DOCUMENT PASSAGE
+++

## Bike rental predicting model ##

Using data collected by the Washington, DC district on their communal bike rental initiative.

It contains **17,380** rows, where each one represents an hour of rentals during a specific day. Each row has date, yearly season, weather conditions, day of the week and other relevant information that will help us see if we can predict consumer behavior.

Here are the descriptions for the relevant columns:

* **instant** - A unique sequential ID number for each row
* **dteday** - The date of the rentals
* **season** - The season in which the rentals occurred
* **yr** - The year the rentals occurred
* **mnth** - The month the rentals occurred
* **hr** - The hour the rentals occurred
* **holiday** - Whether or not the day was a holiday
* **weekday** - The day of the week (as a number, 0 to 7)
* **workingday** - Whether or not the day was a working day
* **weathersit** - The weather (as a categorical variable)
* **temp** - The temperature, on a 0-1 scale
* **atemp** - The adjusted temperature
* **hum** - The humidity, on a 0-1 scale
* **windspeed** - The wind speed, on a 0-1 scale
* **casual** - The number of casual riders (people who hadn't previously signed up with the bike sharing program)
* **registered** - The number of registered riders (people who had already signed up)
* **cnt** - The total number of bike rentals (casual + registered)

In [1]:
import pandas as pd
% matplotlib inline

In [2]:
rentals = pd.read_csv('bike_rental_hour.csv')

In [None]:
rentals.head()

Unnamed: 0,instant,dteday,season,yr,mnth,hr,holiday,weekday,workingday,weathersit,temp,atemp,hum,windspeed,casual,registered,cnt
0,1,2011-01-01,1,0,1,0,0,6,0,1,0.24,0.2879,0.81,0.0,3,13,16
1,2,2011-01-01,1,0,1,1,0,6,0,1,0.22,0.2727,0.8,0.0,8,32,40
2,3,2011-01-01,1,0,1,2,0,6,0,1,0.22,0.2727,0.8,0.0,5,27,32
3,4,2011-01-01,1,0,1,3,0,6,0,1,0.24,0.2879,0.75,0.0,3,10,13
4,5,2011-01-01,1,0,1,4,0,6,0,1,0.24,0.2879,0.75,0.0,0,1,1


In [None]:
rentals.cnt.hist()

<matplotlib.axes._subplots.AxesSubplot at 0x7fad0d0714a8>

In [None]:
rentals.corr()['cnt'].sort_values()

Looking at the correlation with the amount of rentals, the top ones are: **registered** usage from people who signed up for the service, **casual** usage from people who hadn't signed to the program and **temp**/**atemp**, which stand for the temperature in raw and adjusted numbers.

+++

DATA SECTION
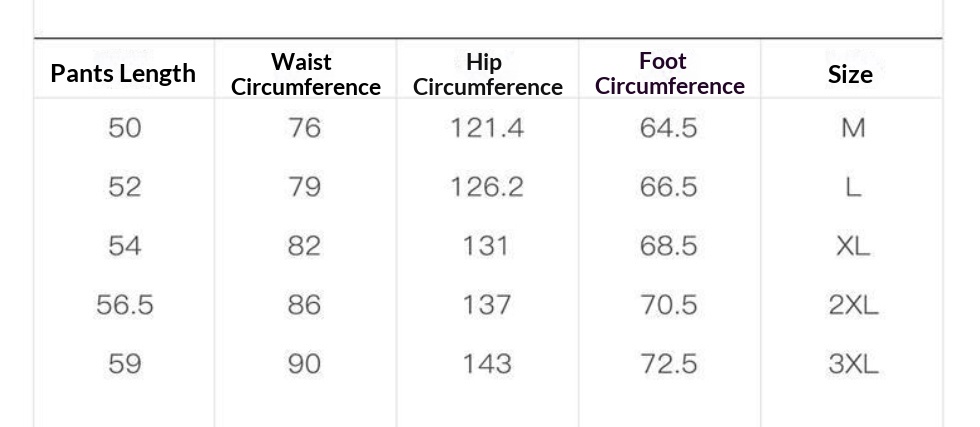Click the size L cell
Screen dimensions: 980x427
coord(852,187)
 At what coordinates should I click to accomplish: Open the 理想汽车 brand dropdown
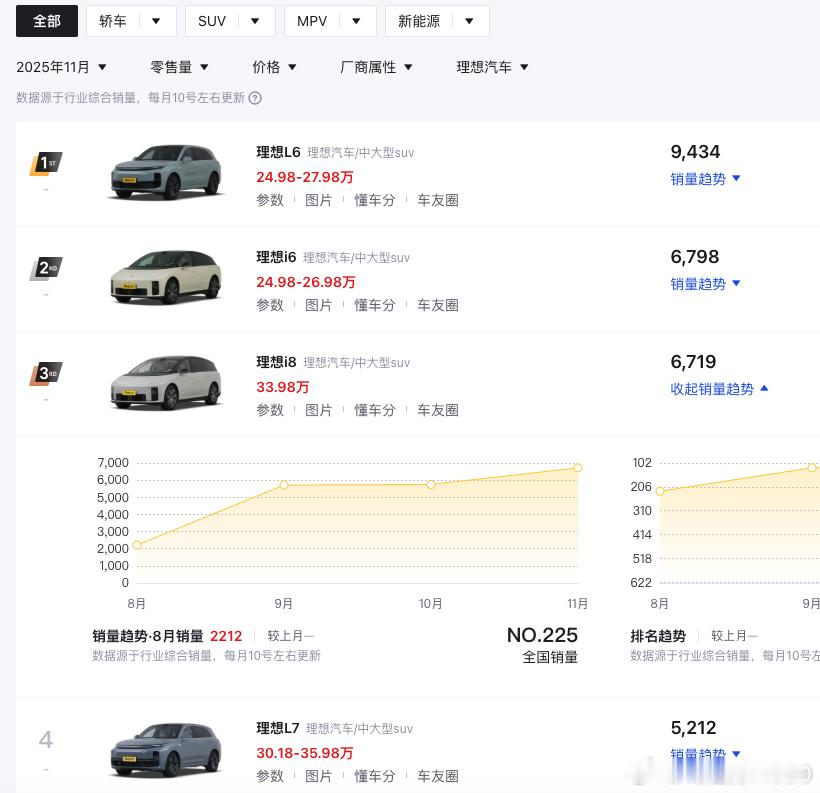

+++

REQUIREMENTS
(a) Answer these questions about the bike rental page:
(i) How many rows does the dataset contain?
(ii) Who is counted in the "casual" column?
(iii) From which file is the "rentals" data read?
(b) In the bike rental page, rewrite everything from "<matplotlib.axes._subplots.AxesSubplot at 0x7fad0d0714a8>" down to "and adjusted numbers." with "service" changed to "scheme".
The material has no connection to the bike rental page.

TASK-BY-TASK OUTPUTS
(a)
(i) 17,380
(ii) Casual riders, meaning people who hadn't previously signed up with the bike sharing program
(iii) bike_rental_hour.csv

(b)
<matplotlib.axes._subplots.AxesSubplot at 0x7fad0d0714a8>

In [None]:
rentals.corr()['cnt'].sort_values()

Looking at the correlation with the amount of rentals, the top ones are: **registered** usage from people who signed up for the scheme, **casual** usage from people who hadn't signed to the program and **temp**/**atemp**, which stand for the temperature in raw and adjusted numbers.